2) For Aβ1-40 from Figure 2, the staining is far weaker than that for Ab1-42. Is it because Aβ1-40 is less internalized than Aβ1-42? The authors stated, "Aβ1-40 showed more cytoplasmic signal, in addition to the nuclei." Did the authors mean Aβ distributes in both cytosol and nucleus? In either way, it is better to have magnified pictures. Also, how to avoid the background signals from endogenous Aβ?
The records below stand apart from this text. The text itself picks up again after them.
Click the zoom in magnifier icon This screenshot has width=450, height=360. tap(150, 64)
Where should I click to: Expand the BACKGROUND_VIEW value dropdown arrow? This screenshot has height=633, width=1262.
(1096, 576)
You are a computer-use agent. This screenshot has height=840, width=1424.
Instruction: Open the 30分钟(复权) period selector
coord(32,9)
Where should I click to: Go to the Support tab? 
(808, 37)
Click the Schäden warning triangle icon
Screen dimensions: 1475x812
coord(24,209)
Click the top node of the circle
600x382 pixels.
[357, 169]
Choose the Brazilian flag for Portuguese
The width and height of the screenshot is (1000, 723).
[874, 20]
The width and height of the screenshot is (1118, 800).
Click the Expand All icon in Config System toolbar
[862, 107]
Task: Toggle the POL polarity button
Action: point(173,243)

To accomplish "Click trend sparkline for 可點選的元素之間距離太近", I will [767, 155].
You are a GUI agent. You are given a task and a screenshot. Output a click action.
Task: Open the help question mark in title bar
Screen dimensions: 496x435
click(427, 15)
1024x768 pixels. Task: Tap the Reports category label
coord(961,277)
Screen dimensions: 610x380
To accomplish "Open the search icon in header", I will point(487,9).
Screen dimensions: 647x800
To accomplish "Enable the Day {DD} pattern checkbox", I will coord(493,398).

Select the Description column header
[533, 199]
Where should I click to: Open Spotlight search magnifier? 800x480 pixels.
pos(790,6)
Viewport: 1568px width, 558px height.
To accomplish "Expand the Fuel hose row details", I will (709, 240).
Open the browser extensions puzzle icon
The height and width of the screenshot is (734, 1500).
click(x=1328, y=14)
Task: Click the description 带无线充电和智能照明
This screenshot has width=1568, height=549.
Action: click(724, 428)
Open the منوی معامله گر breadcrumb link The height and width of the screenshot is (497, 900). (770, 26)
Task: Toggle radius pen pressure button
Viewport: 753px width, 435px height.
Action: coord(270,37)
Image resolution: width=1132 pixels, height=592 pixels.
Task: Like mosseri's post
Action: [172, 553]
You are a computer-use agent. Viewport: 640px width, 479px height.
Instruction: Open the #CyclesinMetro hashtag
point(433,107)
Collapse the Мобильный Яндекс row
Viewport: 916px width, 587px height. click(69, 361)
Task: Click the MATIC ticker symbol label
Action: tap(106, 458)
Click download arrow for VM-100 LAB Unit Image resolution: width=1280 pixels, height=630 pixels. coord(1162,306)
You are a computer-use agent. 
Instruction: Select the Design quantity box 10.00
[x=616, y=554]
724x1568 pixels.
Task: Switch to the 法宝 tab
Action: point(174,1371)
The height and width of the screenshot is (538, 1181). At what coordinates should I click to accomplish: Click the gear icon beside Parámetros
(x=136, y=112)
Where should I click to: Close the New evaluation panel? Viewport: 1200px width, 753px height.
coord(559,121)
3) Figure 6 has big problems. The resolution is too low. For Figure 6B, did Aβ1-40 reduce the levels of ATP5A as the signal was far weaker? The Aβ signal for Aβ1-42 looks not real but just non-specific binding. For Figure 6A, the Aβ signal for Aβ1-40 is even less than control? If Aβ1-40 is less internalized, it is hard to draw a conclusion.
Author Response
See attached file
Author Response File: Author Response.pdf
Round 2
Reviewer 2 Report
The author may replace Fig 6 with the so-called high-resolution image in Supplementary material.
Author Response
We replaced Fig.6 with supplementary Fig.1S (TIFF file) as suggested by the reviewer. However, as we mentioned earlier, insertion of images (JPEG, TIFF, and any other files) in Word file affects the quality of the images by the Word platform. Thank you!